この前年、サンフランシスコ講和条約が調印されている。愛する祖国が焦土となるのを目の当たりにしたが、最後に希望を抱いて世を去ることができたのはせめてもの幸せであった。わが国の独立が回復するのは、彼の死の三ヵ月後のことである。
与えられた時間をこれ以上なく有効に使い切り、その最期はまさに森の中の巨木が倒れるかの如くであった。生前の彼の功績に対し、勲一等瑞宝章(現在の瑞宝大綬章)が贈られている。

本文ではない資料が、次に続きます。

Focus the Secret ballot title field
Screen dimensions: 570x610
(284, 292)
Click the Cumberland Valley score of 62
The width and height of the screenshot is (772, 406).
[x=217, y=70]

彼は自分のすべてをムダにしなかった。生前、献体を申し出ていたのだ。
遺体は東京大学医学部附属病院に送られ、孫の本多健一と三浦道義が付き添っていった。
執刀した岡治道(おかはるみち)東京大学医学部病理学第一講座教授(わが国の結核研究の第一人者)に解剖結果を尋ねると、
「心臓や大動脈などには少しも老衰の兆候がなく、五〇代以下の状態でした」
と言われたそうだ(『山林』昭和二七年三月号「本多静六先生の思ひ出」中村賢太郎著)。

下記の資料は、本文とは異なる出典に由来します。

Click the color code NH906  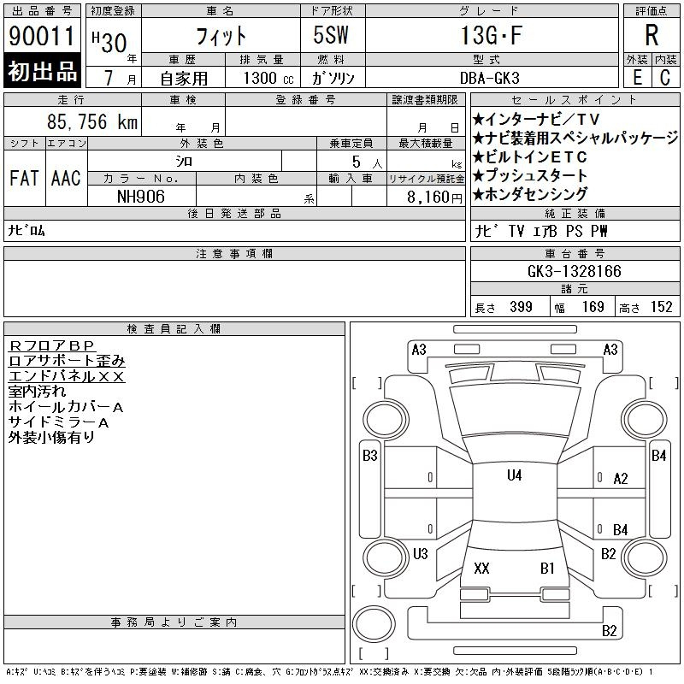[x=141, y=197]
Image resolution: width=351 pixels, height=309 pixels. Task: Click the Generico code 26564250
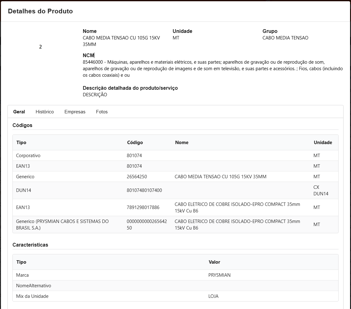137,177
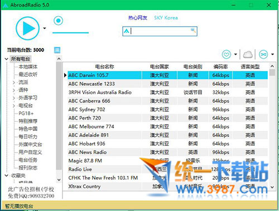Viewport: 279px width, 211px height.
Task: Expand the 流派 tree node
Action: coord(14,82)
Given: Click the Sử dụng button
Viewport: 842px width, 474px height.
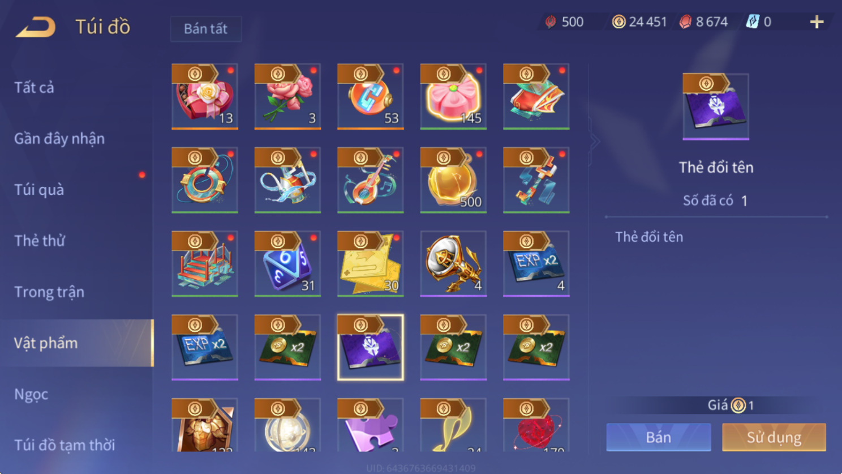Looking at the screenshot, I should [x=774, y=437].
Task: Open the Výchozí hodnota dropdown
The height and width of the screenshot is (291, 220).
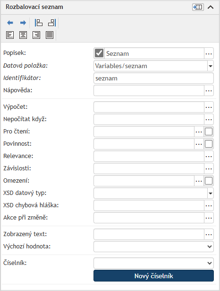Action: tap(154, 247)
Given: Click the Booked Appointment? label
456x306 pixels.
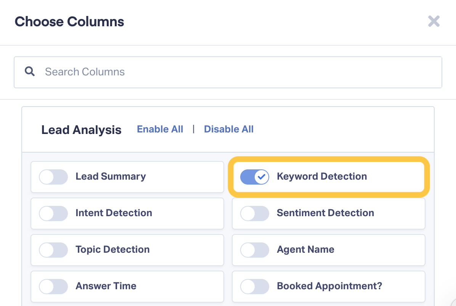Looking at the screenshot, I should (329, 286).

アンチエイジングのサプリメントもない時代に、彼は自分の工夫と努力だけでここまで若々しい肉体を維持したのである。歩きすぎさえしなければ、あるいは本当に一二〇歳の寿命を全うできたかもしれない。
静六は伊東に移り住んだ際、ほとんどすべての公職を退いたが、帝国森林会だけは余人をもって代えがたいということで生涯会長のままであった。
二月八日、副会長であった藤原銀次郎が葬儀委員長となり、帝国森林会葬として青松寺で盛大な告別式が行われた。
冒頭の藤原の弔辞は、静六への敬意と愛情のこもった素晴らしいものであった。その後、埼玉県知事、埼玉県議会議長、東京都知事、東京大学総長、国立公園協会会長、国土緑化推進委員会委員長、日本造園学会会長、日本林業協会会長、日本林学会会長などとともに、埼玉学生誘掖会を代表して石坂泰三が弔辞を読んだ。
静六の死後、関係者から帝国森林会の財務内容を報告された藤原は一驚したという。
戦後、インフレなどで財産を大きく毀損した団体が多い中、帝国森林会だけは静六のお陰で、年間配当だけで八五万円(現在価値にして三〇〇〇万円ほど)もある有価証券や五〇〇町歩の山林など豊かな財産を保有していたのだ。
お通夜の晩、山崎種二(やまざきたねじ)(山種証券創業者)が、じっと瞑想している姿が参列者の目をひいた。静六の長男博とともに富士見中学校高等学校を設立した縁で参列したものだろうが、〝相場の神様〟と呼ばれ飛ぶ鳥を落とす勢いだった山崎だけに、投資家としてもすぐれていた静六の人生に深く思うところがあったのだろう。

静六の死後、故郷である埼玉県久喜市では「本多静六博士を顕彰する会」が発足し、顕彰事業が始まった。
生家の近くに設置された本多静六生誕地記念園には胸像が建てられ、台座には中津川の県有林から運ばれた石が使われている。ちなみに胸像の後のイチョウは日比谷公園の首賭けイチョウを接ぎ木したものだ。
平成二〇年(二〇〇八)には菖蒲南部産業団地の三崎の森公園内に「本多静六博士の森」が整備され、平成二五年(二〇一三)四月二一日には没後六〇年事業として本多静六記念館が開設された。
彼が蒔いた種は確実に根をはり、枝を伸ばしている。
生前、魂魄の不滅を信じていると公言していた静六のことだ、彼の温かいまなざしは、今もこの国の若者たちの上に注がれているに違いないのだ。